Directions for this task: Please extend the essay about a mother's early-onset Alzheimer's diagnosis, picking up after its final paragraph.

Source extract:
^^^^^^^^^^^^^^^^

It was a sunny, April day in 2007. I was 7 months pregnant with our third daughter, Lucy. Katie was 3, Julia was 18 months. Mom and Dad called me on speaker phone to confirm what we had been suspecting for years. The diagnosis was in fact, early on-set Alzheimer’s.
This crazy-amazing, crazy-painful thing happens when you become a parent. And I suspect it happens not just for those who become parents, but simply anyone who passes into the chamber of adulthood. (The two happened for my simultaneously. I gave birth to Katie at the wee age of 21. God bless her.) Through the lens of adulthood, through the lens of parenthood, we are able to more clearly see the stories of our very own parents. Therefore, a seemingly crystal-clear view of our own childhood. Crazy-amazing. Crazy-painful.
Just as I was beginning to get my feet under me as a mama, I desperately needed to walk back THROUGH my childhood, not AROUND my childhood with my mom. I had so many things to ask her, to apologize for (mainly for stealing all her sane brain cells) and honestly, I needed to express to her some wounds I had been carrying for far too long. And at the end of the day, I wanted to sit at her wise feet and ask, “How did you do it?!”
Alzheimer’s does not always smile a friendly smile on rehashing the tricky road of hurt. Alzheimer’s steals the ability to navigate such bumpy waters and emerge healed. Bottom line, any of the complicated matters my heart needed to discuss with my mom, would only hurt her with an everlasting, earthly hurt. On this side of glory, she would never be able to emotionally heal and process from ANY critique or questioning. The disease held her mind in captivity.
And so as an individual soul, whatever frustrations I had, whatever cracks I needed her balm to heal, I had to find that peace and forgiveness by never uttering a word to her, but by transforming those wounds into energy to serve her and love her well until her very.last.breath.
As a daughter who now stands on this side of losing a parent, from a place of much humility and tender thought, I have some advice for parents with grown children, and for grown children with parents.
Parents of Grown Children,
We need you say 3 things to us before you die. And we might need you to say them to us more than once.
I am 12 years in to this parenting gig, and I am overwhelmed at the number of times I have ALREADY wounded my children’s hearts. It is VERY sobering to realize that the decisions I am making on their behalf, decisions I have ALREADY made on their behalf, will live on in them forever.

^^^^^^^^^^^^^^^^

Dataset extract:
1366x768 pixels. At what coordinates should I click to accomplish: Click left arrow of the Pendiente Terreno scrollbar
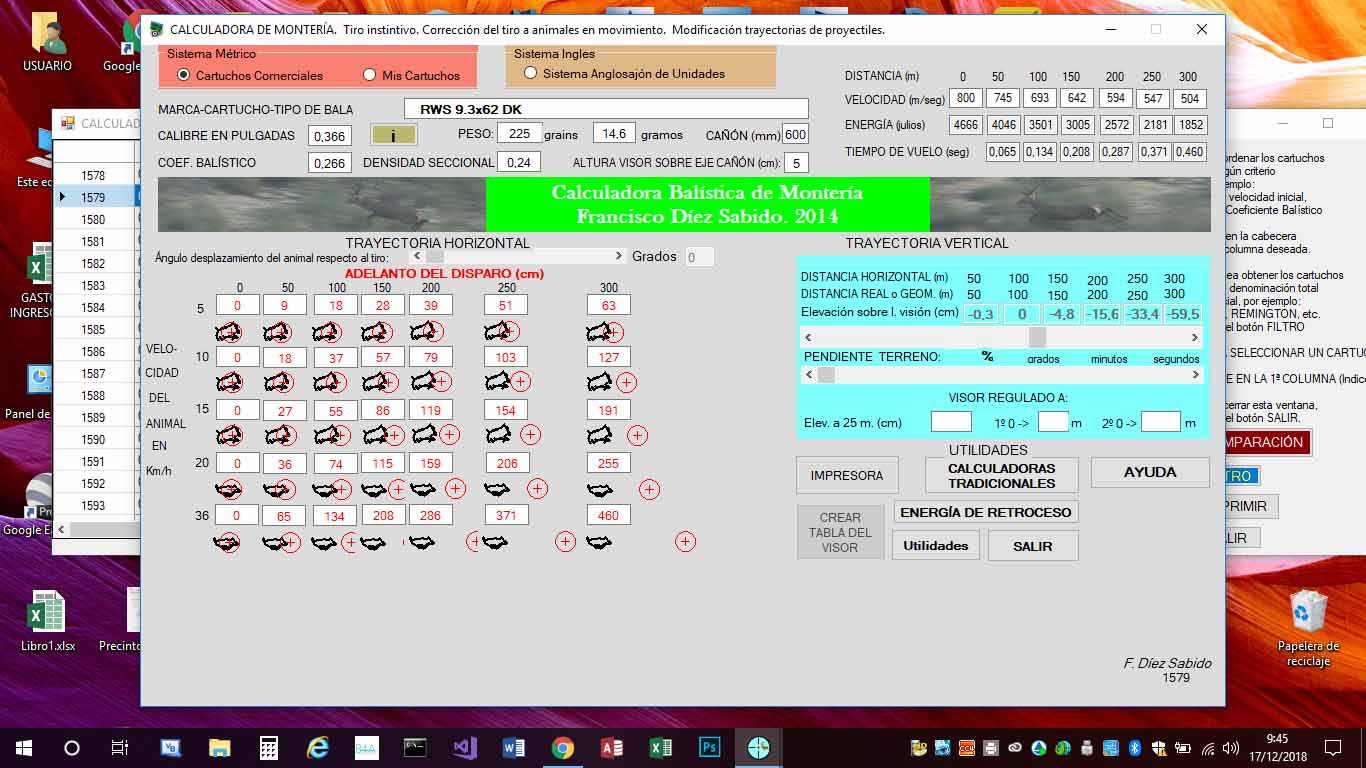click(810, 375)
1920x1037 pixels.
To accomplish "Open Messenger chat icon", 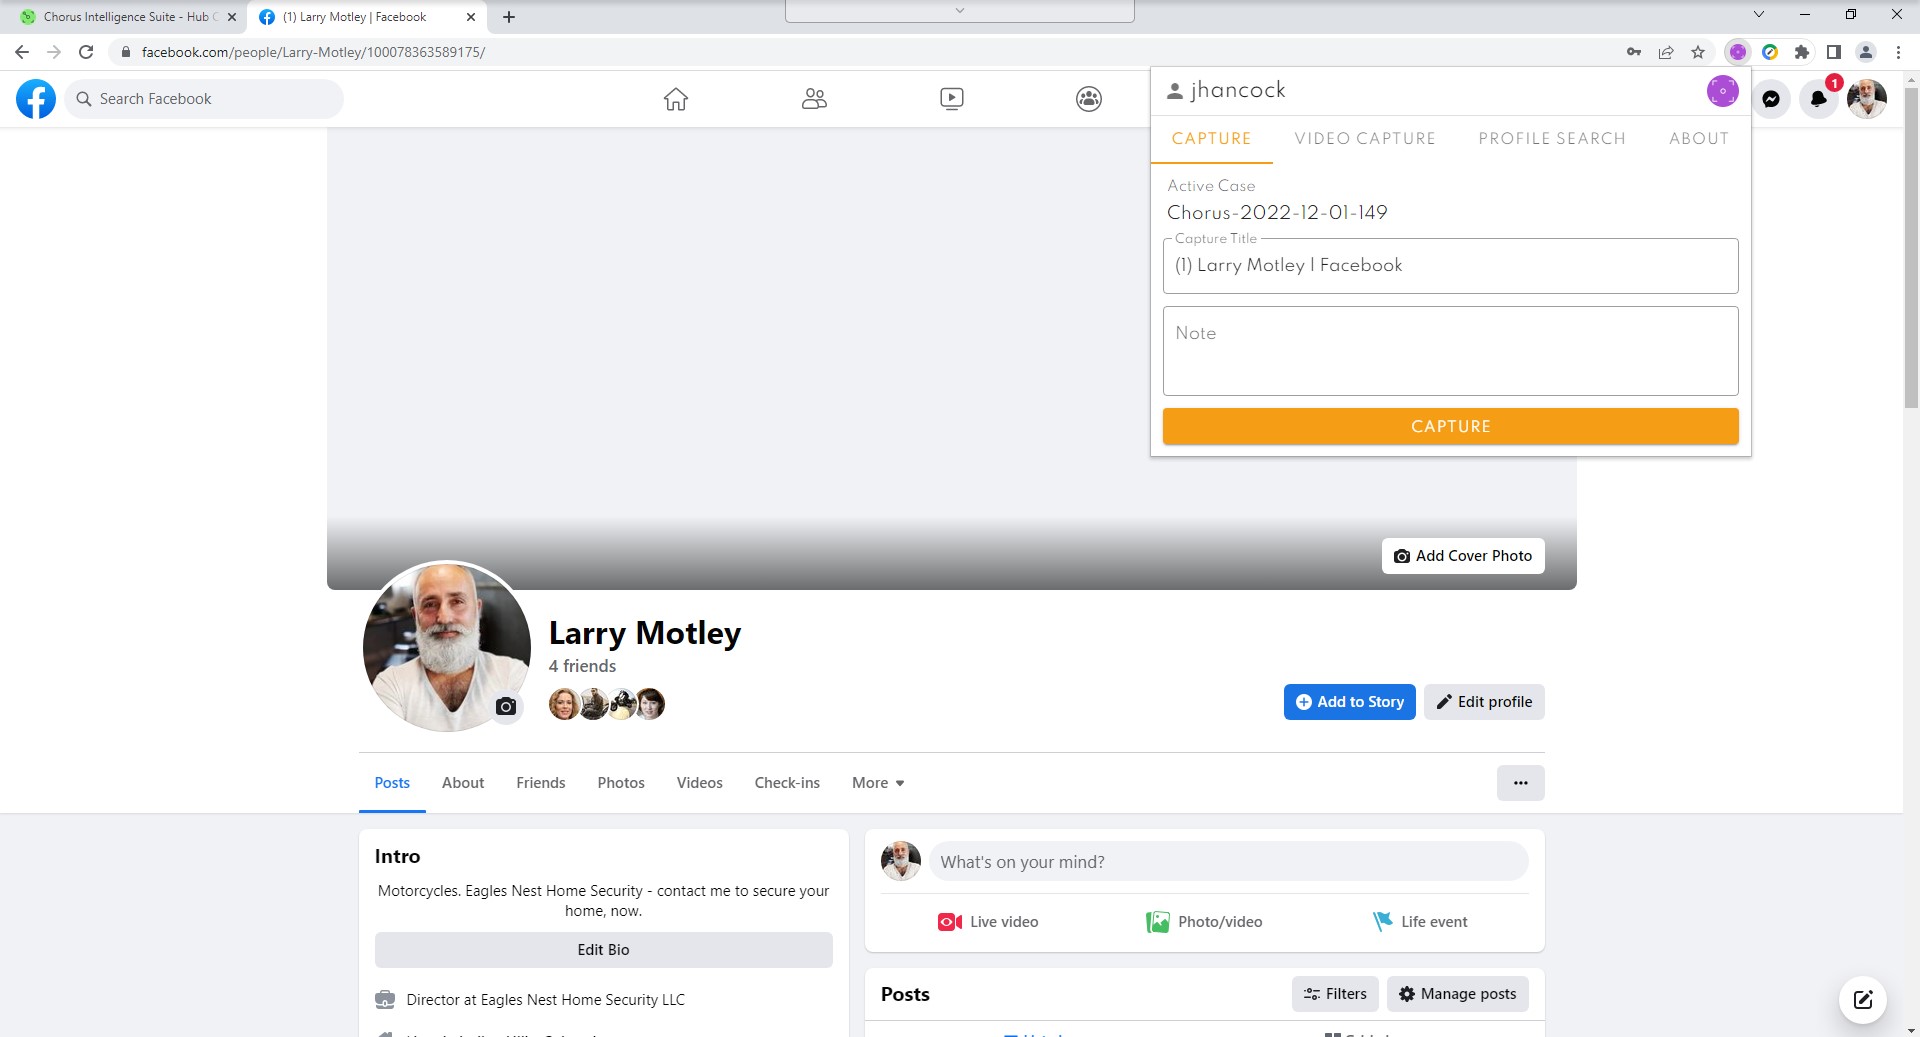I will point(1770,99).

^^^^^^^^^^^^^^^^

Output for this task:
Parents, say you are sorry.
Grown Children, forgive your parents before they ask for it.
It is healthy and good to walk through our childhood. It is good to name the things our parents did well and pass them on to the next generation. It is also healing to name the things that they got wrong, process it deeply and purely; grow from it, heal from it, but you MUST NOT camp there.
My mom spent a lot of her final days and years apologizing, but the painful kind of apologizing. The kind of apologizing you wanted to plug your ears and wish away. It was awful to hear her apologize for things she had no control of, “I’m sorry I fell. I’m sorry I forgot. I’m sorry I spilled. I’m sorry I misspoke. I’m sorry I wet myself. I’m sorry I’m confused. I’m sorry I’m such an inconvenience.” My heart would break each time. And with each apology, as a family, we attempted to meet them with, “It’s ok, Mama. It’s ok. You don’t have to apologize. It’s ok!”
Grown children, regardless of the pain inflicted, forgive your parents. FORGIVE.YOUR.PARENTS. They are broken vessels living every day with a bit of sovereign grace to see them through. I do not know your pain, nor do I pretend to understand it, but I know the forever mark they will leave on your mind and in your heart. And when they are gone, telling them they are forgiven is no longer an option.
Parents, tell your children that you are proud of them!
Grown Children, be willing to admit in your heart of hearts, how desperately you need to hear these words.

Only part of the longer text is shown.